Il arracha d'autres trésors à leur fourreau de pierre — un petit cylindre gravé, une boîte rectangulaire grise, et une large coupelle de bronze ronde dont l'intérieur était doré.


Benjamin avait maintenant de l'eau jusqu'au bassin. L'apparition d'une lumière venue de l'escalier lui annonça le retour de West. L'homme émergea dans son scaphandre.

— Bordel, ça devient mauvais, Benjamin. On doit filer d'ici.

— Donnez-moi les boîtes, vite. Aidez-moi. Il faut placer tout ceci à l'abri.

En découvrant les deux petits caissons, Ben s'exclama :

— Vous n'avez que ça pour tout emballer ?

— J'en ai déjà bavé. Pas question de faire un autre aller-retour.

— Quelle poisse ! Il va falloir décider de ce que nous pouvons emporter.

Horwood se retrouva à devoir faire un choix entre des pièces inestimables. La pire situation possible. Que décide-t-on d'abandonner ? À quoi est-on prêt à renoncer ? Quels sont les objets qui pourront répondre aux questions ? Ne risquait-il pas de se tromper ?

— Benji, dépêchez-vous !

— Soyez gentil, ne m'appelez pas Benji, je déteste ça.

L'historien ouvrit un container étanche et plaça les objets dedans en les calant à la hâte.

Pensant l'aider, West essaya de retirer le masque d'or de la momie.

— Non, Alloa, n'y touchez pas. Ne prenons que ce qui est à ses pieds.

— Pourquoi le laissez-vous ? Je suis certain que même Fanny n'en a jamais vu d'aussi beau dans aucun musée. Personne n'en fera rien ici.

— Je vous en prie, faites-moi confiance. J'ai donné ma parole. Aidez-moi plutôt à collecter ceci.

Il dégagea d'autres objets, privilégiant ceux dont il n'identifiait pas la nature, espérant ainsi écarter les plus communs.
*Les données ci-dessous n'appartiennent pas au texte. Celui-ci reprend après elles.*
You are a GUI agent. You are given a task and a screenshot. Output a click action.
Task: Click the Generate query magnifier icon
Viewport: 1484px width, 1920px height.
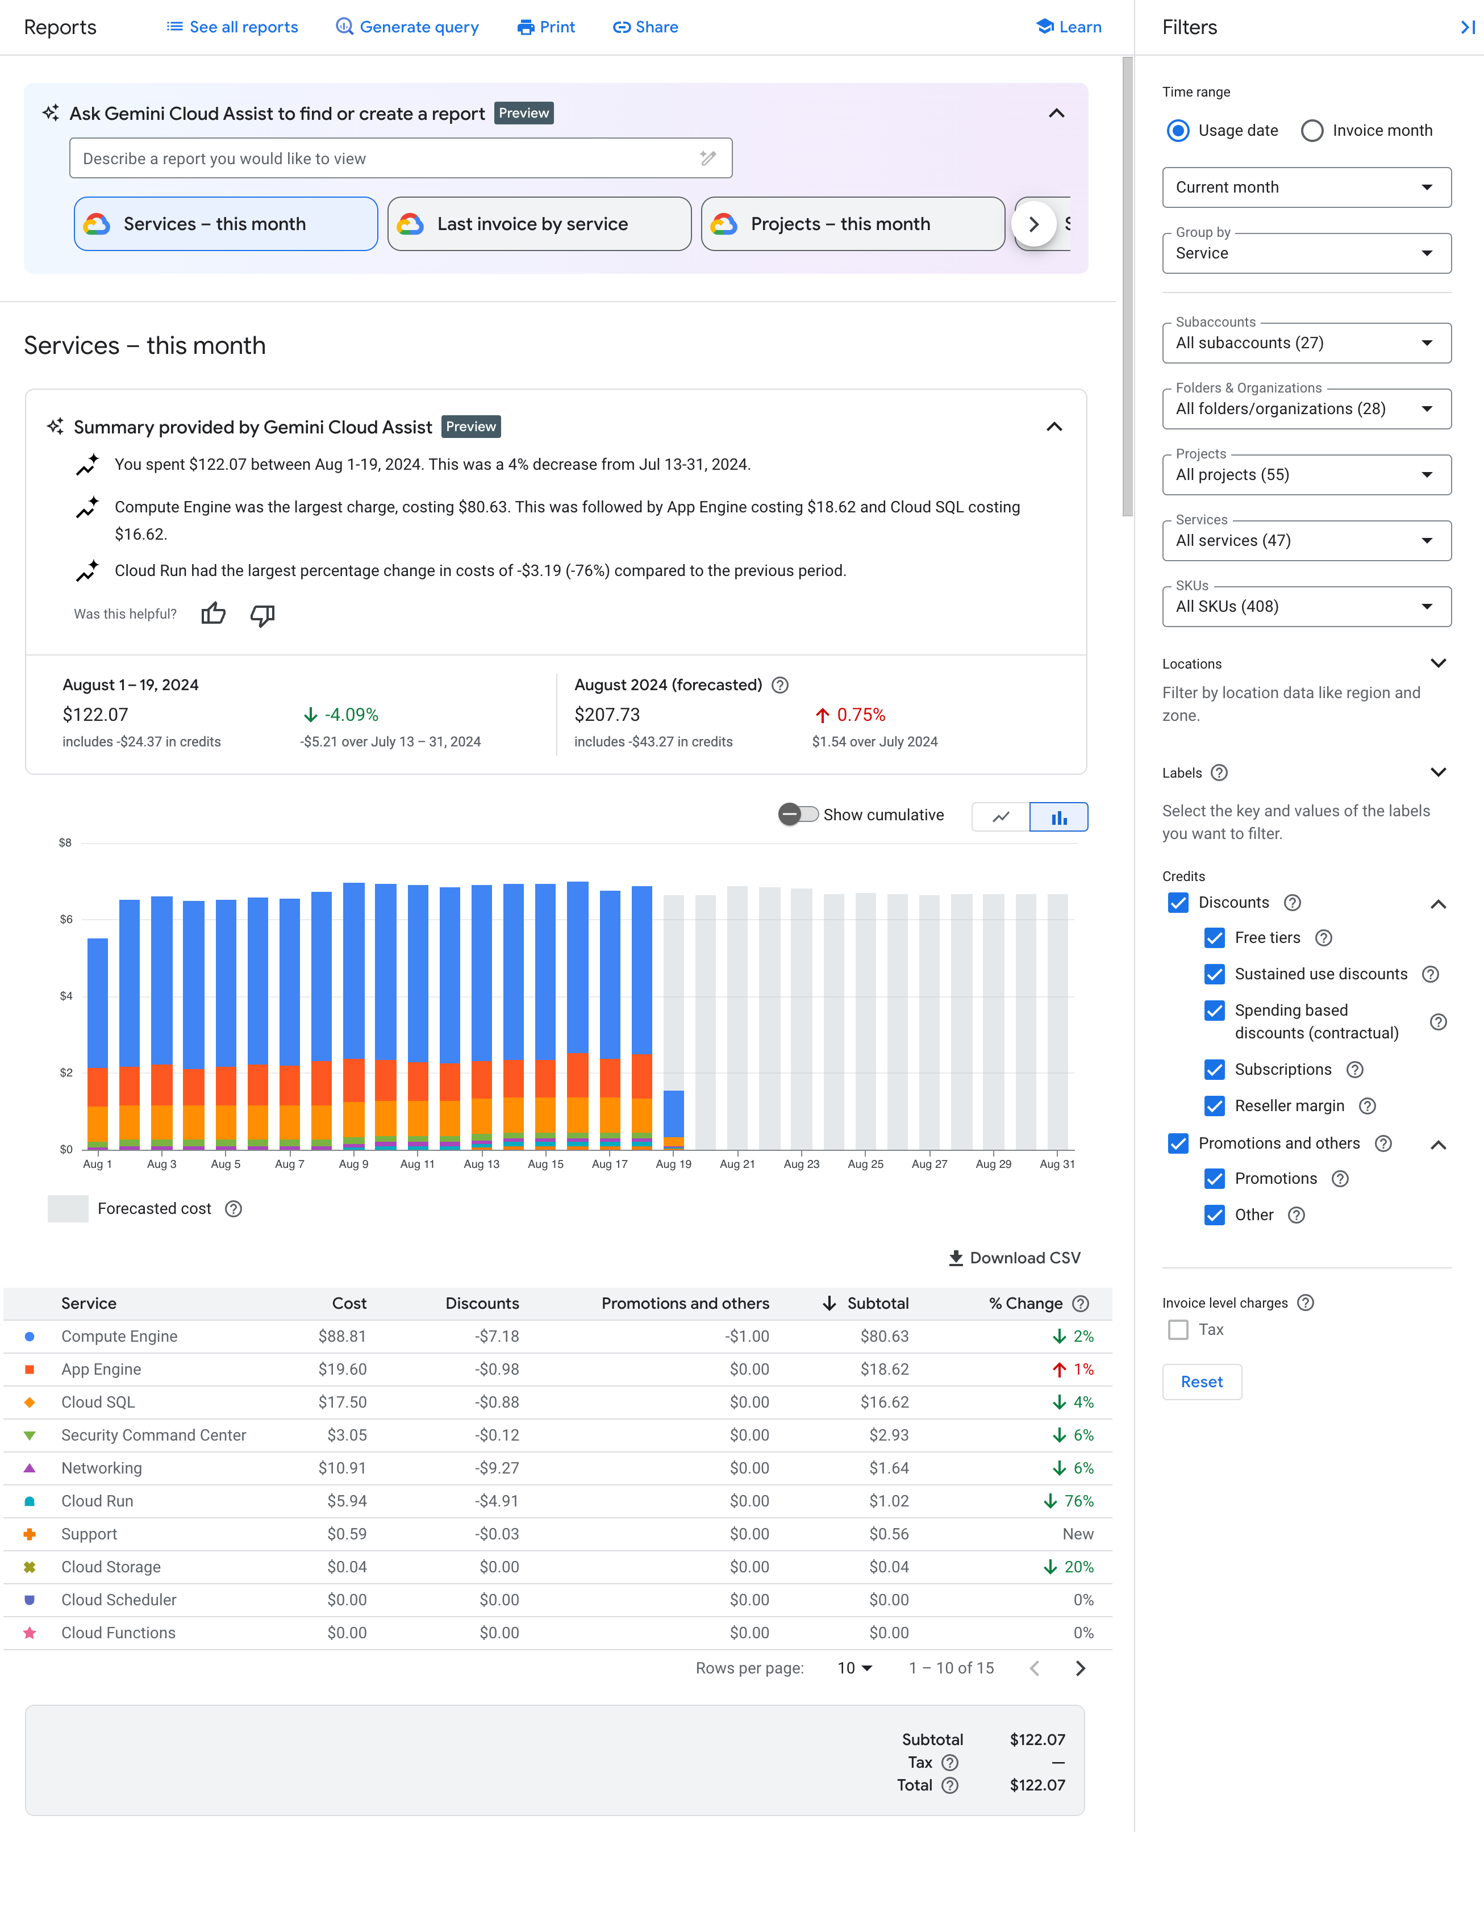click(x=339, y=26)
Un sifflement lugubre commença à se répandre dans la pièce. Par réflexe, Benjamin referma le premier container, que West verrouilla aussitôt. Le son prit de l'ampleur, au point de devenir physiquement douloureux à entendre. Ben récolta encore quelques artéfacts qu'il déposa à la hâte dans la deuxième boîte. Toute la salle se mit à trembler. Il ne fallait plus parler de fissures, mais de brèches dans lesquelles l'eau s'insinuait.

— Benjamin, ça risque d'être violent.

— Maintenant, j'ai peut-être droit à une petite idée noire, qu'en dites-vous ?

— Vous êtes dingue, venez…

— Si jamais je ne m'en sors pas, prenez soin de Fanny. Soyez heureux. Dites-lui de ma part qu'elle a bien deux hommes dans sa vie.

— Vous l'aimez ?

À travers leurs casques, les deux hommes échangèrent un regard. D'une main assurée, Ben ferma le second coffre de transport.

Le mugissement enfla en un cri. La vague les souleva comme des bouchons et les projeta contre la fresque. Dans l'ultime assaut de l'eau, Ben crut voir la momie se redresser. Il lui tendit la main, mais quels qu'aient été ses pouvoirs, elle ne l'aida pas.